Le Front National le promet : avec lui, tout va changer ! Son électorat y croit dur comme fer, et continue de se mobiliser scrutin après scrutin pour faire de cet espoir une réalité. Débarrassée de la corruption, de l’immigration, de l’assistanat, de l’islamisme, la France s’en retrouverait grandie et pourrait à nouveau goûter au bonheur. L’étude rigoureuse des faits réduit à néant cette vue de l’esprit, en révélant un phénomène qu’aucun grand média précité n’aborde : les gouvernements récupèrent à leur compte, et appliquent, le programme du FN depuis dix ans.

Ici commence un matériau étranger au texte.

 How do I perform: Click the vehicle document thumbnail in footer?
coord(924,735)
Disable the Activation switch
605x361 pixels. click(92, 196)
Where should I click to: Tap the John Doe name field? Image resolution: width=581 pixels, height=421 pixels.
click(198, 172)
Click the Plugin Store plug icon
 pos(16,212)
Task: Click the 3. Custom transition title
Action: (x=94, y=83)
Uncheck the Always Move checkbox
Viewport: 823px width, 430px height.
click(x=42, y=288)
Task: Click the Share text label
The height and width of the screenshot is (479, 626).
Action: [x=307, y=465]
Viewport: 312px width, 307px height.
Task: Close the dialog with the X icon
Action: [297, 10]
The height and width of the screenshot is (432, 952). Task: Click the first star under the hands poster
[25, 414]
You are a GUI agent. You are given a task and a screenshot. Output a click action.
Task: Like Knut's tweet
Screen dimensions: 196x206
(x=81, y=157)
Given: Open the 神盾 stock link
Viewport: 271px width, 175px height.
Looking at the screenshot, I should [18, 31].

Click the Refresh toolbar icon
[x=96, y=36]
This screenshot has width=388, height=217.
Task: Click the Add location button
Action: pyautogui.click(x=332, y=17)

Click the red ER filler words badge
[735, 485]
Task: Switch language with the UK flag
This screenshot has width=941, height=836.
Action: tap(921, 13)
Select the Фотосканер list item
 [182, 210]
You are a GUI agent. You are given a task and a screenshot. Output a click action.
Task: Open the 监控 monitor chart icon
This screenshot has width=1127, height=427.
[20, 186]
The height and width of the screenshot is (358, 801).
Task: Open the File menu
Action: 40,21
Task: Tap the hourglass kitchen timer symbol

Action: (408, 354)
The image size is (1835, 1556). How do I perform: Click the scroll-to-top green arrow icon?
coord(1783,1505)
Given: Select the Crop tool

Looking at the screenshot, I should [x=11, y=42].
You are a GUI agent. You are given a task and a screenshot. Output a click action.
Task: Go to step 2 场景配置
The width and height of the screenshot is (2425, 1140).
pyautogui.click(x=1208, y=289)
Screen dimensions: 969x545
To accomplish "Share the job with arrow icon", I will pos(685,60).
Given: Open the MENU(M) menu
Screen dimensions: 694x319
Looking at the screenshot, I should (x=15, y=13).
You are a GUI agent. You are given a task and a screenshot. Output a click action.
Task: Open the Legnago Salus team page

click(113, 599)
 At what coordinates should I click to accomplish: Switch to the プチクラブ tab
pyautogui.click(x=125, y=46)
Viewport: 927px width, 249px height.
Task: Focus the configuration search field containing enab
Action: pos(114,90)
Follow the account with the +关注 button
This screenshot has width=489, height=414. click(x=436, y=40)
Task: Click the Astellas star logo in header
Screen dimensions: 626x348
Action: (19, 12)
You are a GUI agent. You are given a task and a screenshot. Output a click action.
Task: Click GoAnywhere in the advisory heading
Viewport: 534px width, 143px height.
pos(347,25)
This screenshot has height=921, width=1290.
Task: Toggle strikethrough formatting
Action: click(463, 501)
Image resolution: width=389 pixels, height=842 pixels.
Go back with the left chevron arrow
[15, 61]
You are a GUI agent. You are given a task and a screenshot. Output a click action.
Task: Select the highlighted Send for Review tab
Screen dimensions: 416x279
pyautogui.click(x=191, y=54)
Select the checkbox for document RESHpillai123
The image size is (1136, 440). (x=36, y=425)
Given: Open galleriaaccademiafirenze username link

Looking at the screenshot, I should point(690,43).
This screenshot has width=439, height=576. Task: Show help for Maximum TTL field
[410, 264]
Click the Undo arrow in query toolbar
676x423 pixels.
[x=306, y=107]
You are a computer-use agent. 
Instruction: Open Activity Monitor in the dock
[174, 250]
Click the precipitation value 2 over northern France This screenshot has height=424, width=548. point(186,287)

Un programme unique, le chauvinisme

Penchons-nous d’abord sur le programme du Front National. Il peut être résumé à une conviction, une ligne intellectuelle : le chauvinisme. Pierre angulaire de ses propositions en tous domaines, l’exaltation de la nation française est au cœur de l’idéologie frontiste. Selon cette dernière, il faut redonner à notre nation toute sa grandeur en condamnant fermement, et définitivement, ceux qui trahissent et ceux qui salissent la France. Les politiciens qui ont abandonné l’empire colonial en cédant l’indépendance aux Vietnamiens et aux Algériens, d’abord ; les syndicalistes qui « bloquent l’économie » par leurs grèves, leurs négociations salariales, leur sabotage de la production nationale, ensuite ; les immigrés, qui viennent voler les richesses de la France au nez et à la moustache du Français de souche, enfin.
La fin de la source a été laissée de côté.